2

15K 1.3K 76
                                    

"Sebelum kita gibah, gue mau ngasih tahu kalau Hermes Birkin 35 yang lo kasih ke gue udah gue jual," kata Abel sambil duduk di sofa penthouse Miu. Bukan punya Miu, punya Rasen sebenarnya. Namun, kalau kata Rasen, semua miliknya adalah milik Miu juga.

Bucin, najis!

"Birkin apaan? Gue pernah ngasih lo Birkin emang?" tanya Miu yang sedang menggendong Sadewa dengan wajah heran. Sementara Selena berada dalam gendongan Sara.

"Lo pernah ngasih kita semua Birkin, Nyonya!" ketus Sara, sedikit mendelik melihat Miu yang sepenuhnya lupa pernah memberikan tas yang harganya bisa untuk membeli rumah yang lumayan besar di Kota Parama tercinta ini.

"Tahu nih, konglomerat! Susah emang sama orang yang ngabisin 10 miliar dalam enam bulan," sambar Nessa membuat Miu mendengkus.

"Nggak usah dibahas masa lalu gue, ya!" omel Miu sambil mendelik.

"Masa lalu apaan, sekarang aja lo masih sering ngabisin duit segitu," balas Abel sambil memutar mata, tersenyum saat Selena yang ada dalam gendongan Sara di sampingnya menyentuh lengannya. "Hai, keponakan Tante!"

Miu hanya berdecak. "Ya udah sih, kalau lo mau jual apa mau dibuang juga bukan urusan gue lagi. 'Kan, itu punya lo."

"Gila kali gue buang, stres lo!" sungut Abel pelan yang disetujui oleh Sara dan Nessa.

Dua bulan setelah Abel kehilangan kegadisannya, hidupnya masih senormal biasanya. Abel datang bulan tepat waktu. Ia juga tidak kena penyakit menular seksual. Ia sudah periksa ke obgyn dan hasilnya baik-baik saja. Berarti pasangannya malam itu harusnya baik-baik saja karena Abel juga masih perawan saat itu.

"Oh, gue beli rumah deket sungai. Minggu depan, lo datang ya ke rumah gue.

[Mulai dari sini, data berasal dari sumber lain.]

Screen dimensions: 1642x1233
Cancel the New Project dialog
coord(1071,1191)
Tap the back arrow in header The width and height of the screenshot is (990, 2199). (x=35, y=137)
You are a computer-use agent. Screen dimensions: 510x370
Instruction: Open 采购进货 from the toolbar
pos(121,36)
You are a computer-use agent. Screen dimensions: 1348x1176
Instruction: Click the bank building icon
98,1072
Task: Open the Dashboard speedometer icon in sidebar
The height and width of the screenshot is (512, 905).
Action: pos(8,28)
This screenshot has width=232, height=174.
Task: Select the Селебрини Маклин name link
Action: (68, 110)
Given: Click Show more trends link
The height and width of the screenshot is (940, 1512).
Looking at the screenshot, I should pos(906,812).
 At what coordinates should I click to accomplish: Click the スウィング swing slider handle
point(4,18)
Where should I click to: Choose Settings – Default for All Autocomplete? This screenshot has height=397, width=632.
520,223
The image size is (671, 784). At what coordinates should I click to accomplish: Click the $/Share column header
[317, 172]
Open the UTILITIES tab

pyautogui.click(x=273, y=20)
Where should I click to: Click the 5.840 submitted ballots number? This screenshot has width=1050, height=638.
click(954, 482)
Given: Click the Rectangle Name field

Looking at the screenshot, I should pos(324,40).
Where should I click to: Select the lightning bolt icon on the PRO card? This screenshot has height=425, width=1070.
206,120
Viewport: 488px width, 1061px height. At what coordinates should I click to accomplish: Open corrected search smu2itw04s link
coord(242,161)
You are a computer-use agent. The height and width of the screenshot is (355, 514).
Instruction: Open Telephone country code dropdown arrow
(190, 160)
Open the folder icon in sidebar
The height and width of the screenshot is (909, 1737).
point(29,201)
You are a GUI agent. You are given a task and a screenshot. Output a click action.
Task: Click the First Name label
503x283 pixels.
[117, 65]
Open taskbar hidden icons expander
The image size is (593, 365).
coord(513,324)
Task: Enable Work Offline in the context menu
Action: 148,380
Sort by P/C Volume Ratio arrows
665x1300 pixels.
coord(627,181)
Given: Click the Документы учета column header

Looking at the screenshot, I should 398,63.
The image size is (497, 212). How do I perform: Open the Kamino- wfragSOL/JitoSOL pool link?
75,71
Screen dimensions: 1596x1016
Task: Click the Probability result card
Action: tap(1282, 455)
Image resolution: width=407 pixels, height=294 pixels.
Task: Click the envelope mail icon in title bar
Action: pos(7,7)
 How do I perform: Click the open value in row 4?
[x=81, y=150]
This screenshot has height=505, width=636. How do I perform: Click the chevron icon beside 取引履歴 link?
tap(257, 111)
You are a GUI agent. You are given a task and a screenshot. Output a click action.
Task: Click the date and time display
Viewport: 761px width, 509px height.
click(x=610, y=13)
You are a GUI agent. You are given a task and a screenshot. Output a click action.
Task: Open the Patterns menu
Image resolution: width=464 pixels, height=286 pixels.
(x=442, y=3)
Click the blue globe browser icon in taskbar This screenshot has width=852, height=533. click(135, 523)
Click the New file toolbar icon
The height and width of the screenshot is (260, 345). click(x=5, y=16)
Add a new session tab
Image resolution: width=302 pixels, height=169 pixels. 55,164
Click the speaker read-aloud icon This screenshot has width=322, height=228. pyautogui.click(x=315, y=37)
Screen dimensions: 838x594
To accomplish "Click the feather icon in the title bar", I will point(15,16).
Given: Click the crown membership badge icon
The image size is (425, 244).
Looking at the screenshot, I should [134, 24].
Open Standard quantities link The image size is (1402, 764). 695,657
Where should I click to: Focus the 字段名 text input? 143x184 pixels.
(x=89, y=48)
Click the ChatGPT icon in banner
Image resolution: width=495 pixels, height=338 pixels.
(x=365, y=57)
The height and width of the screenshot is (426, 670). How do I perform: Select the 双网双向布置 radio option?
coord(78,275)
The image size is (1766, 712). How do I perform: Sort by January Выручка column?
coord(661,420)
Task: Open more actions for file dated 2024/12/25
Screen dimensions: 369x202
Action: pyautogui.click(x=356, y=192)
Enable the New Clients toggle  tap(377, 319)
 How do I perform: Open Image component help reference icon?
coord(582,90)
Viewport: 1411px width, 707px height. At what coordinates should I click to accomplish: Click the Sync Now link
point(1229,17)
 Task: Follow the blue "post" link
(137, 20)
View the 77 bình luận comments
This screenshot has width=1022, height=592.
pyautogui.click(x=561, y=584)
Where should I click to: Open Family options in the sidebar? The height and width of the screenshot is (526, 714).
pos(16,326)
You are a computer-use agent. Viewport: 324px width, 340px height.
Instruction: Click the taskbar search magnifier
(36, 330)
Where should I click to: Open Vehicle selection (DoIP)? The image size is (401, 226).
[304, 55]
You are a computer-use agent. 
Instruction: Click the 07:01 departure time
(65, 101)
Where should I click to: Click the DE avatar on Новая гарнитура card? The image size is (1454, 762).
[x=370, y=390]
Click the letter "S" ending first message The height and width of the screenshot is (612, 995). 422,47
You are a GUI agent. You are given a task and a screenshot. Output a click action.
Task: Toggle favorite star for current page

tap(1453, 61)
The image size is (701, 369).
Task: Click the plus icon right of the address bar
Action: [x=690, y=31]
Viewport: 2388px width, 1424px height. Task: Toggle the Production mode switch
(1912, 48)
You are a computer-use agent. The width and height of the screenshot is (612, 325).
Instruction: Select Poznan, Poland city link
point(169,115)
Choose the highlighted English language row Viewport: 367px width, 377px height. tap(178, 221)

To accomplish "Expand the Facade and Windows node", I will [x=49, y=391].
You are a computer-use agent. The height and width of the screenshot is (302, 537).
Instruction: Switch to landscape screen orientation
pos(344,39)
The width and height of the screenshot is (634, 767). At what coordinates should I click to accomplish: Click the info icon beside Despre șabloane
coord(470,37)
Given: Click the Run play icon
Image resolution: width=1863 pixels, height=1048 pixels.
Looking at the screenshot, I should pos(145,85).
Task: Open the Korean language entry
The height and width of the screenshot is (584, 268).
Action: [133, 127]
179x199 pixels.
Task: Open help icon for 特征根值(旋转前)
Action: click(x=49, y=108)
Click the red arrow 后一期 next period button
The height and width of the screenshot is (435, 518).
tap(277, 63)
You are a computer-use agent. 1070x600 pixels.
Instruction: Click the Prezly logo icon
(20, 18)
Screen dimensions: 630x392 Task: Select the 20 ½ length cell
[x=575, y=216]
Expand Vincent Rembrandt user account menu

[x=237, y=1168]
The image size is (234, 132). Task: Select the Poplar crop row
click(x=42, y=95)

Syukuran kecil-kecilan aja, sekalian nakutin setan di situ pakai muka lo bertiga," kata Abel sambil melirik ketiga sahabatnya. "Tas lo diambil sama nasabah gue, dia ngajak tuker pakai rumahnya yang deket kantor, katanya Birkin yang lo kasih itu langka apa gimana deh nggak paham."

"Si monyet, bisa-bisanya lo dapet orang yang mau nuker rumah buat tas?" celetuk Nessa terkejut.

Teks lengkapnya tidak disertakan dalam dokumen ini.